I have always loved the outdoors and have been hiking for many years. This little project I am about to tell you about has been on my mind for quite some while.

                 (On the Pilgrims way recce walk  with Jill who is one of my ‘ partner in crime ‘ when it comes to hiking )


I have been a member of a hiking group for years. Their hikes vary between 14-18 miles. I enjoy their trips very much, however as a Blue Badge Tourist Guide and history buff, I always wanted to know the history of the places where we were hiking and to have some time to take pictures. These are things that hiking groups normally lack.

Having this in mind, I signed up for a Hill and Moorland Leader Award Training Course. It consisted of 3 very intensive days surrounded by beautiful scenery in the Peak District.  It was both fun and a challenge. I successfully completed the course and the forced break from work gave me time to think and create new tours combining two of my passions, guiding and hiking.

The trips created are all day trips from London. We will be travelling by train and the walking distance will not be more than 10 miles, to historic locations allowing you to take in beautiful scenery, familiarise yourself with the English countryside and learn about the history of the places. The locations chosen will be interesting for both international and domestic markets. Public tours for the domestic market are launched on ‘Meetup’ under the name ‘London Historic Walkers’;    and there will be walks which adventurous international travellers can book on our website. Groups will be small, thus enhancing the experience. For private group bookings please get in touch with us.
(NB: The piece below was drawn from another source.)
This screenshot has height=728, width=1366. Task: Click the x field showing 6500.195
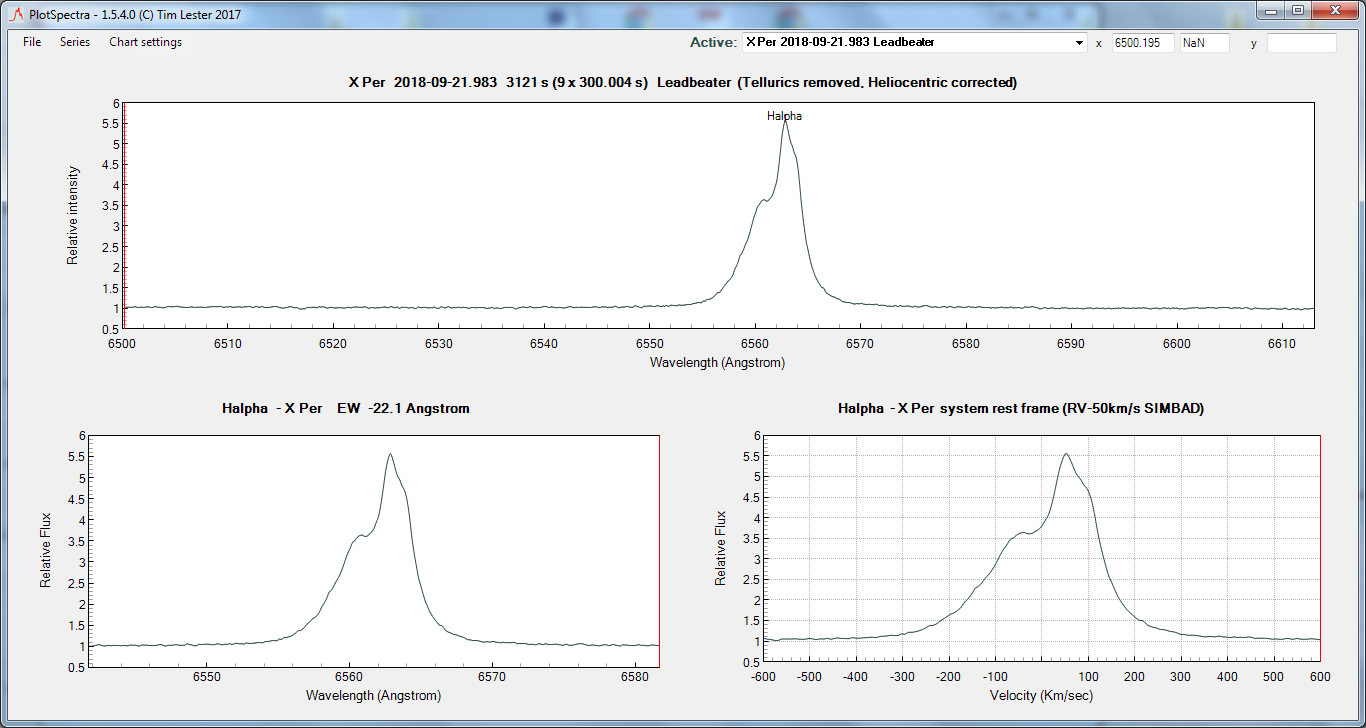click(1143, 43)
Our first tour from Dover to Deal was a great success. Stunning scenery combined with historical sites of the First and Second World Wars, Roman Invasions, Henry VIII, Smugglers, Boatmen, Swimmers and more.

Why hike with us?  It will be a lovely walk, easy terrain, charming English Countryside accompanied by many stories and a great deal of history. The hikes will be led by a Blue Badge Tourist Guide who has both successfully completed the Hill and Moorland Leader Award Training Course and is a member of the British Mountaineering Council.

Initially we are offering 4 tours – with more to come:

Runnymede and Windsor Historic Hike 

White Cliffs and Castles Historic Hike

Pilgrim for a Day Historic Hike 

Sissinghurst Circular Walk 


Check out our website for more and sign up for our newsletter so we may advise you when the tours will be starting :

by Ildi 

Runnymede and the Magna Carta

The Story of the Magna Carta


Monday 15 June marked 805 years since King John sealed Magna Carta at Runnymede.

Magna Carta, meaning the Great Charter, held the King accountable to the rule of law, just as it did his subjects. In total it was made up of 63 clauses, covering law, liberty, and the church.

The most famous and important of these clauses is :

‘No man shall be arrested or imprisoned except by the judgment of their equals and by the law of the land.’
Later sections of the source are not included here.